**WORK INSTRUCTION**
All lines from the one containing "Save post with bookmark icon" through the last line of the listing should be given again exactly, with no pictures.

**INFORMATION SHOWN**
══════

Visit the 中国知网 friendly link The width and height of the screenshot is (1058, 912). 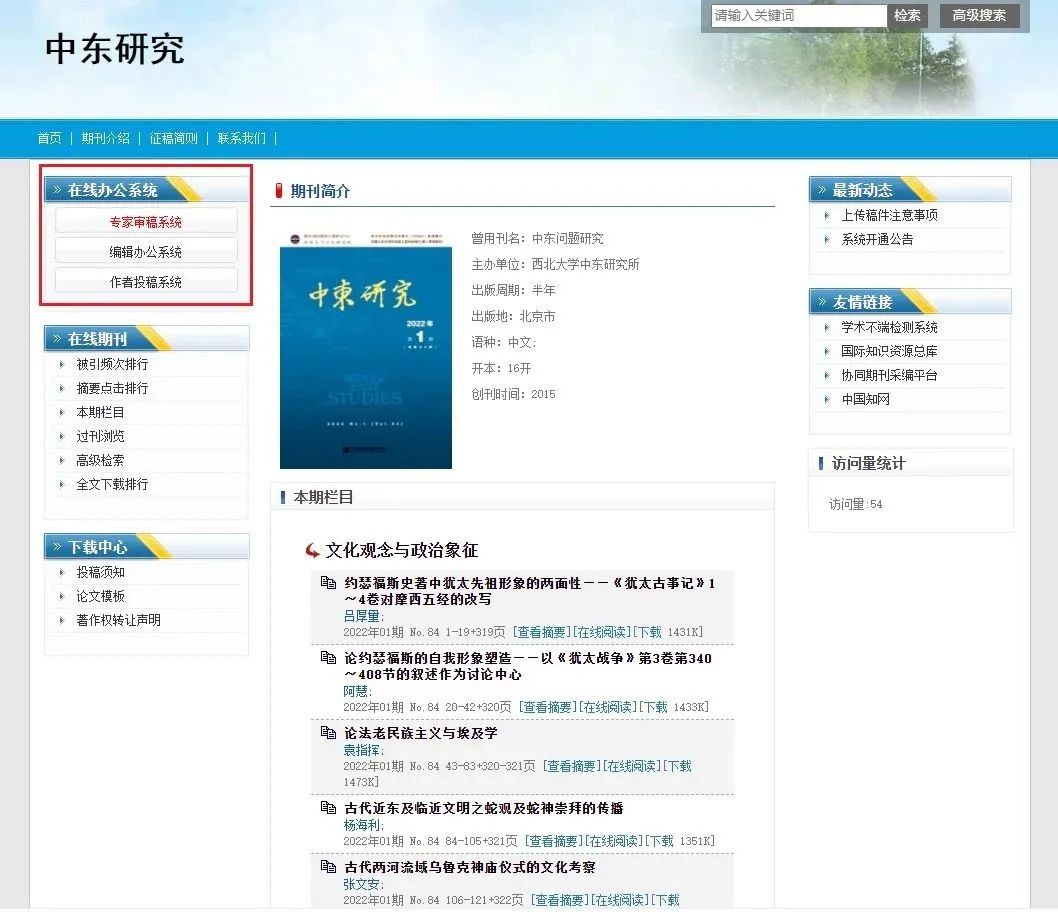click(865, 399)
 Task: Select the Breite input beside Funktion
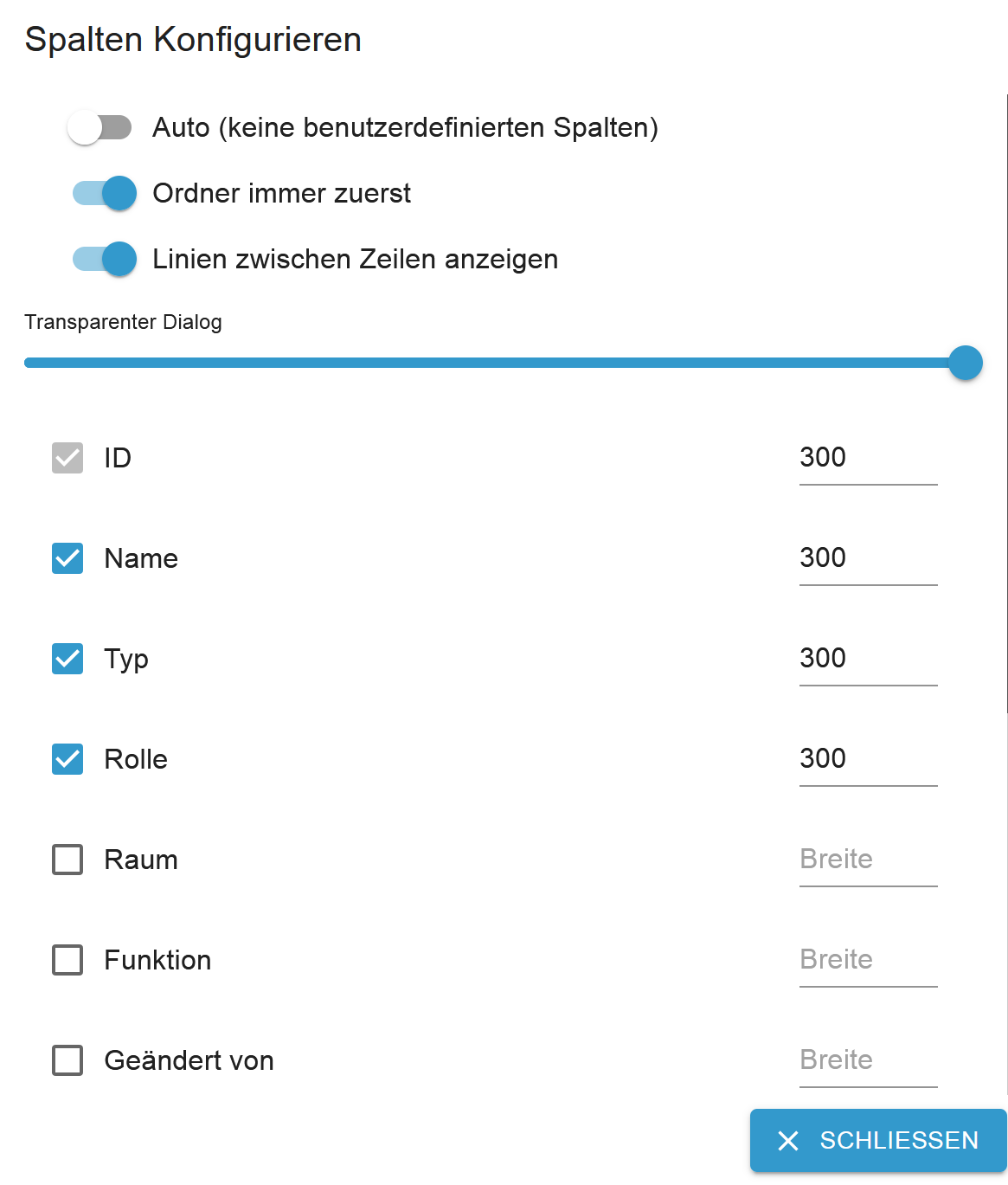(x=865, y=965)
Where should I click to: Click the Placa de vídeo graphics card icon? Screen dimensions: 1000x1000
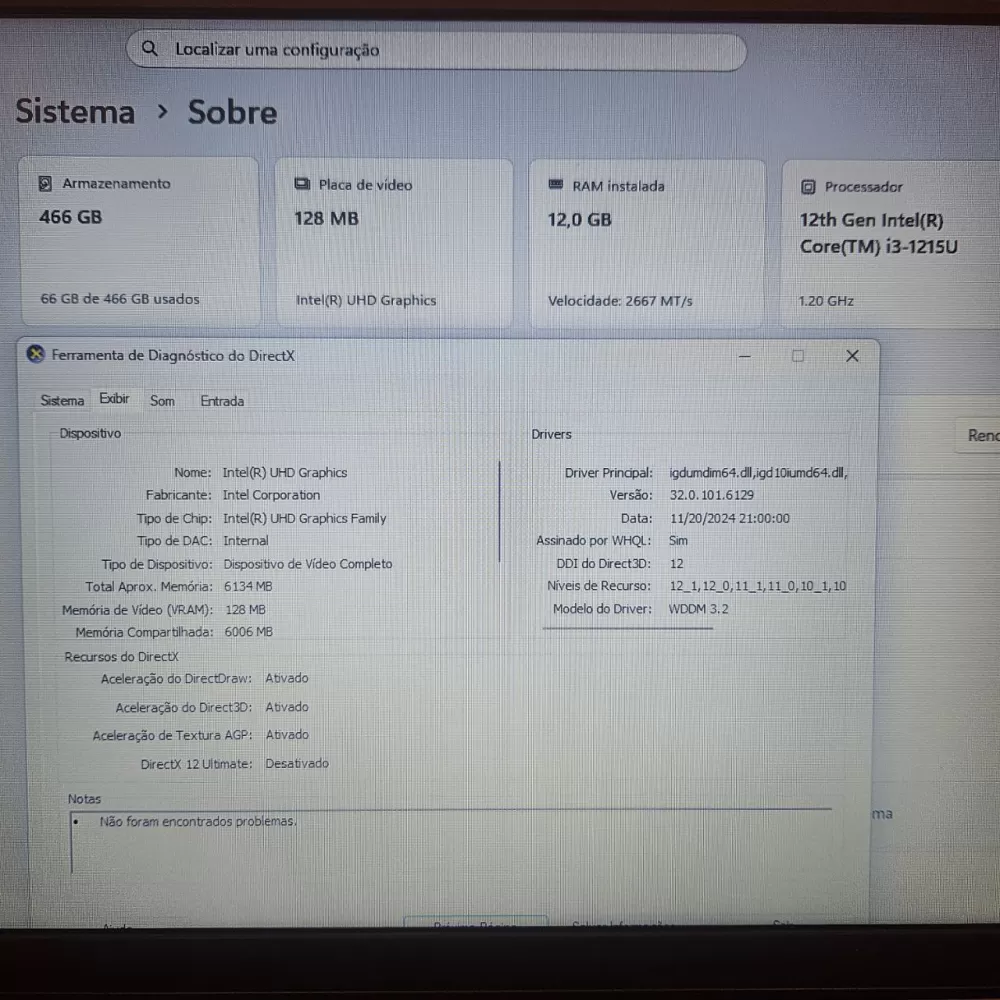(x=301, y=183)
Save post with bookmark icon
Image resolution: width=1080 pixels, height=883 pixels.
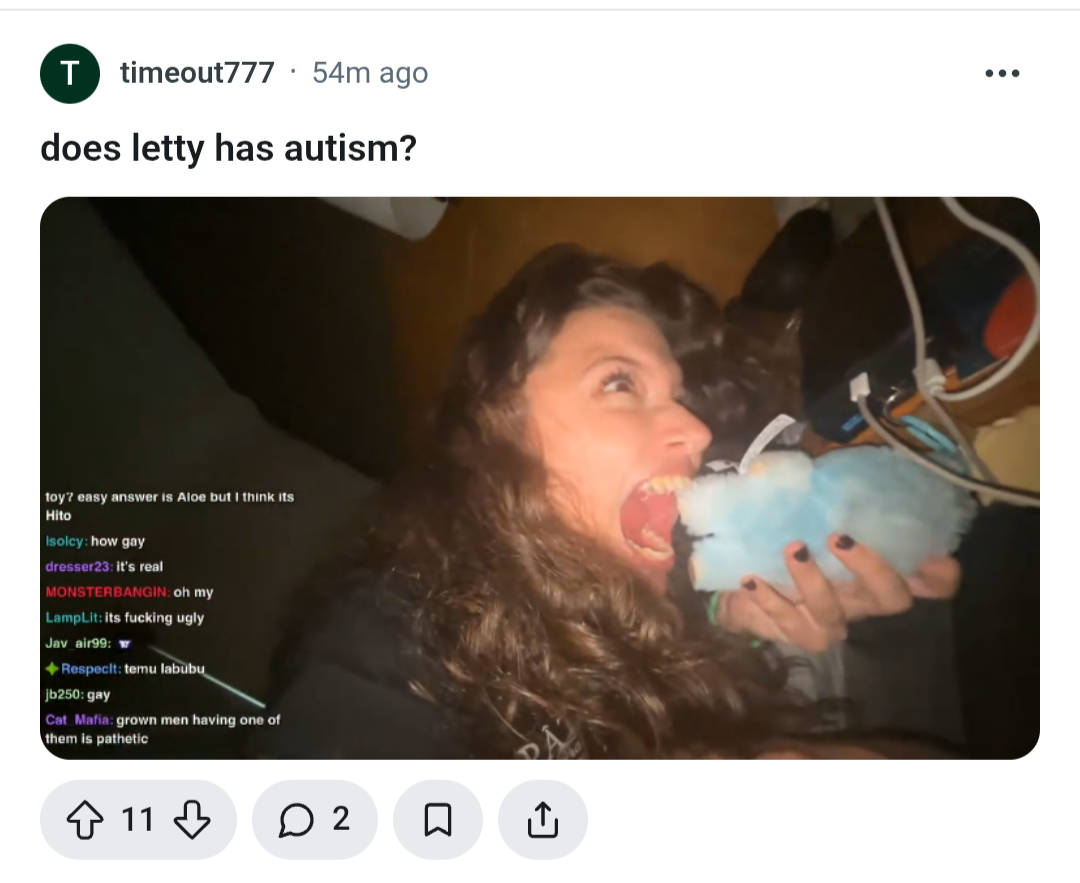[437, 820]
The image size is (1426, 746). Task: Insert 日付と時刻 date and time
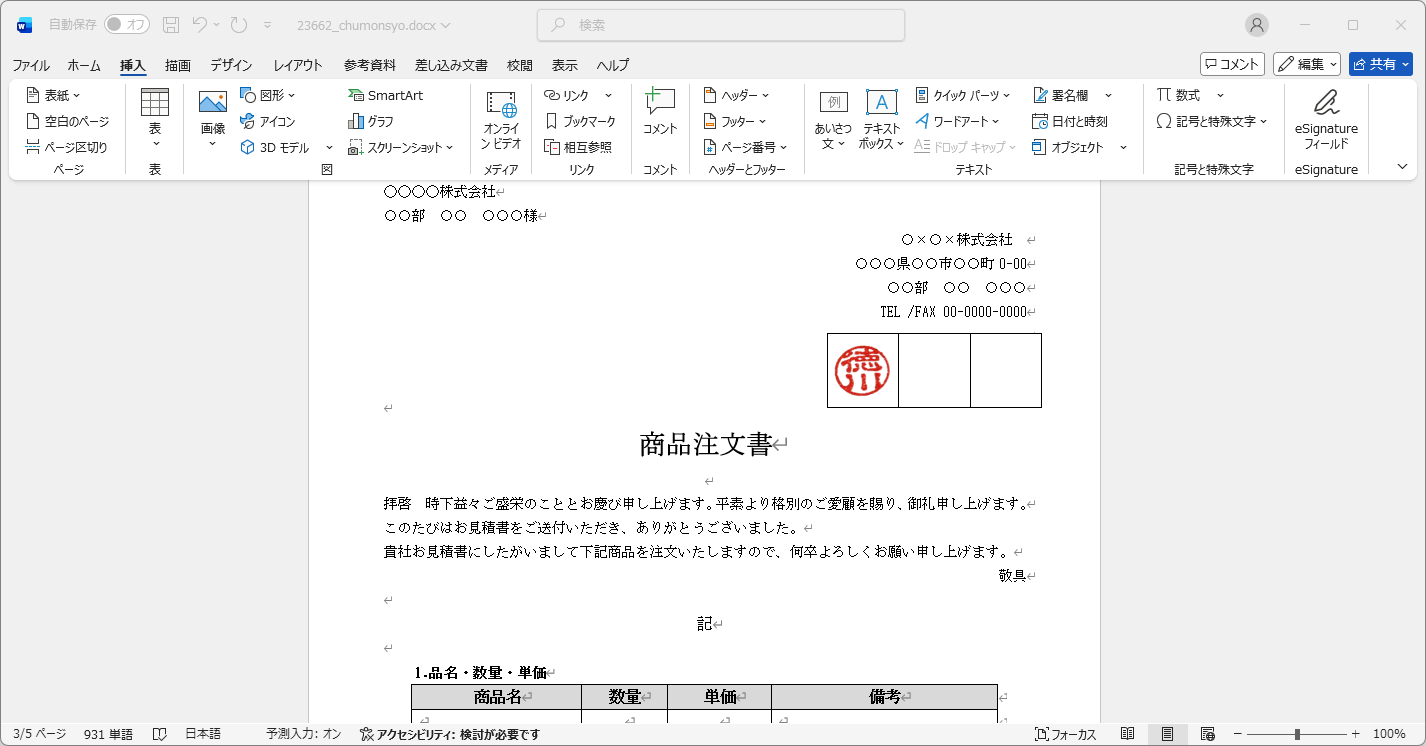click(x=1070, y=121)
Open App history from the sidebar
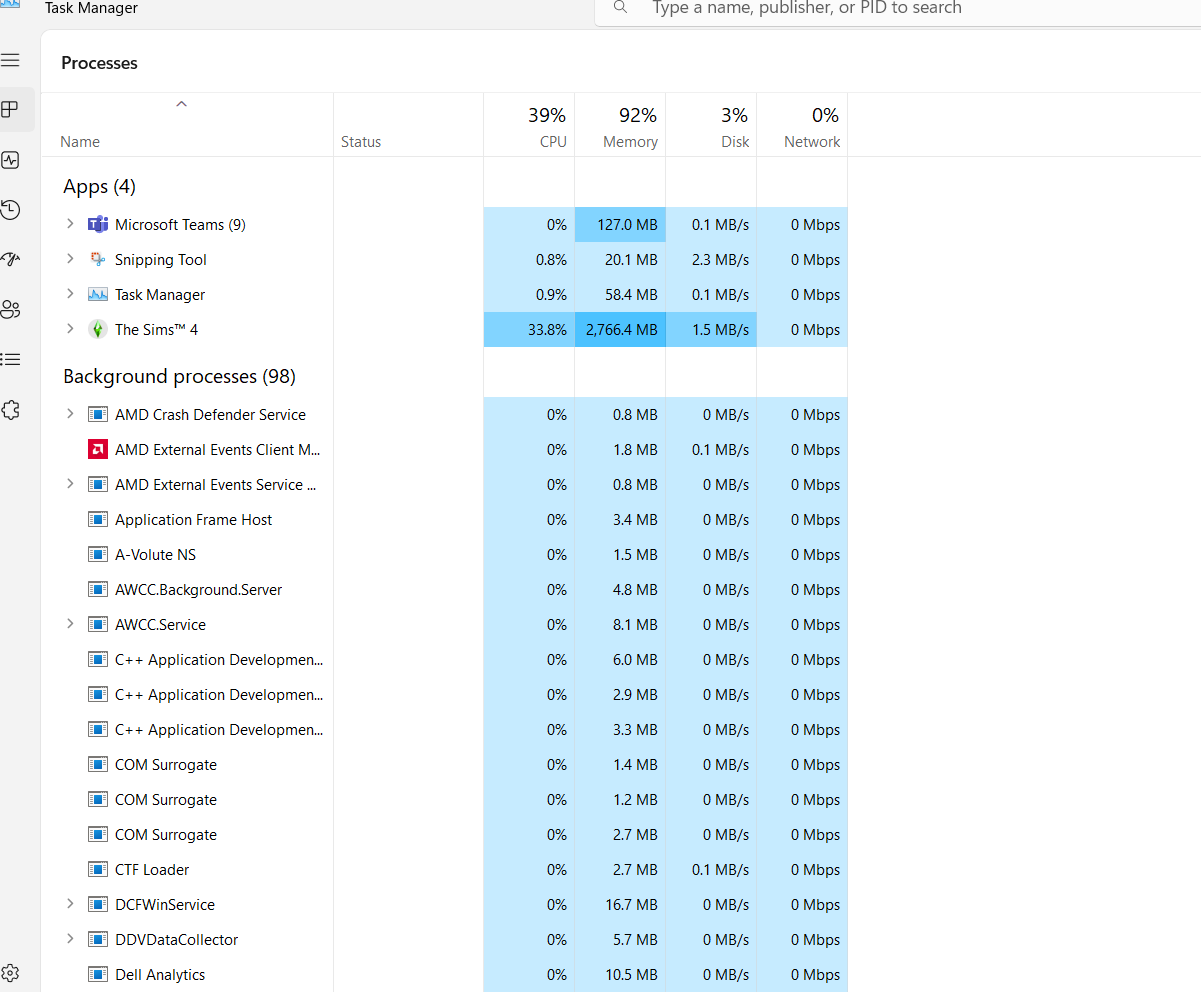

══════

**ANSWER TO THIS EXERCISE**
Save post with bookmark icon
Image resolution: width=1080 pixels, height=883 pixels.
[437, 820]
The image size is (1426, 746). Task: Insert 日付と時刻 date and time
click(x=1070, y=121)
Open App history from the sidebar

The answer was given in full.